A garotinha era franzina, conversadeira, olhos muito grandes e curiosos. Tinha doze anos, muitos amigos e vivia em extrema pobreza numa espécie de edícula construída e alugada nos fundos da casa grande. Eram dois cômodos que abrigavam a ela, os pais, o irmão mais velho. A rua de muitas residências e que tinha seu fim no Monumento do Ipiranga era democrática: ricos, remediados e pobres conviviam e se davam bem, e não era difícil achar a garotinha brincando nos quintais das casas, compartilhando dos brinquedos que não eram seus. Naqueles tempos, era plausível uma criança nessa idade, ainda fantasiar com o Bom Velhinho. De modos que diante da proximidade do Natal, a menina, novamente esperançosa, pegou um saco de papel jornal e dentro dele largou o bilhete ano a ano repetido: boa filha e boa aluna e portanto merecedora de qualquer brinquedo para poder mostrar aos amigos. Todas as noites naquela semana, colocava o saquinho no parapeito da janela.

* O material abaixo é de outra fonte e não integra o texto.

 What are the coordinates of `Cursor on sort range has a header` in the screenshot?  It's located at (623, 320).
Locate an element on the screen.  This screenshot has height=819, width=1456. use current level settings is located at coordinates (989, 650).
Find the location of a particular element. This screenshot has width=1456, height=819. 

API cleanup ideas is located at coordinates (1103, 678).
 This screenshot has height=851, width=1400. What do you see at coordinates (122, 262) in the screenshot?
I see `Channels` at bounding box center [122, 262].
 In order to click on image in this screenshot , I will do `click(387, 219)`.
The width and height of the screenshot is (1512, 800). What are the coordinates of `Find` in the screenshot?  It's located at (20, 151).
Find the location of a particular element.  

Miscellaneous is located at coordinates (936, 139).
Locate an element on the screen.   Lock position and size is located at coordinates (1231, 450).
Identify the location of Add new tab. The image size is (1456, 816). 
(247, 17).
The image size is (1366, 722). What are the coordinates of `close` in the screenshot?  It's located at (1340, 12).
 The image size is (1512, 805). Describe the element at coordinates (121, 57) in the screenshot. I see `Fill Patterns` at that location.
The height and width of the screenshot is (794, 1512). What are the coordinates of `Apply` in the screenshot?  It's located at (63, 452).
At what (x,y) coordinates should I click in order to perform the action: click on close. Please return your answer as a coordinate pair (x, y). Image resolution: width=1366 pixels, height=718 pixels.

Acordava e ainda com olhos remelentos, abria a porta. E num dia daquela semana, já não estava mais o precioso pedido. Saiu para a rua, precisava contar. Bateu na casa ao lado, falou do acontecido. Ali moravam duas amiguinhas que também tinham uma novidade. Os pais iriam buscar uma criança em um dos orfanatos da rua Bom Pastor para passar a semana do Natal e Ano Novo ali com elas. A menina órfã, que se chamava Ana Maria, seria buscada no dia seguinte. E entraram na casa, já que as garotinhas queriam mostrar os presentes comprados para a hóspede: alguns vestidinhos, sapato, roupas de baixo, pijama, uma blusa de lã. Brinquedo era por conta do Papai Noel e tinham pedido que trouxesse um bebê da Estrela com chupeta na boca. Elas mesmas tinham pedido também para si o tal bebê, mais um carrinho de bonecas. E a garotinha disse que escrevera pedindo um brinquedo que pudesse compartilhar com seus amigos.
Ana Maria era tímida e difícil de convencer participar das brincadeiras. Naquela semana ela, as duas meninas anfitriãs e a garotinha sem recursos brincavam somente dentro de casa. Os pais das crianças não queriam arriscar e dessa maneira, brincando confinadas, as quatro criaram uma relação cujo desfecho marcou a vida pelo menos de uma delas.
Aos poucos a órfã passou a relatar a vida em orfanato. Não tinha nada de seu, nem roupas já que as internas usavam uniforme. Apanhavam, levavam castigo, ajudavam na limpeza, estudavam. Era proibido ficar em grupinhos, não dava para fazer amigas confidentes. Trocavam bilhetes entre si mas se fossem pegas pelas freiras….perdiam a próxima refeição, além dos variados castigos físicos.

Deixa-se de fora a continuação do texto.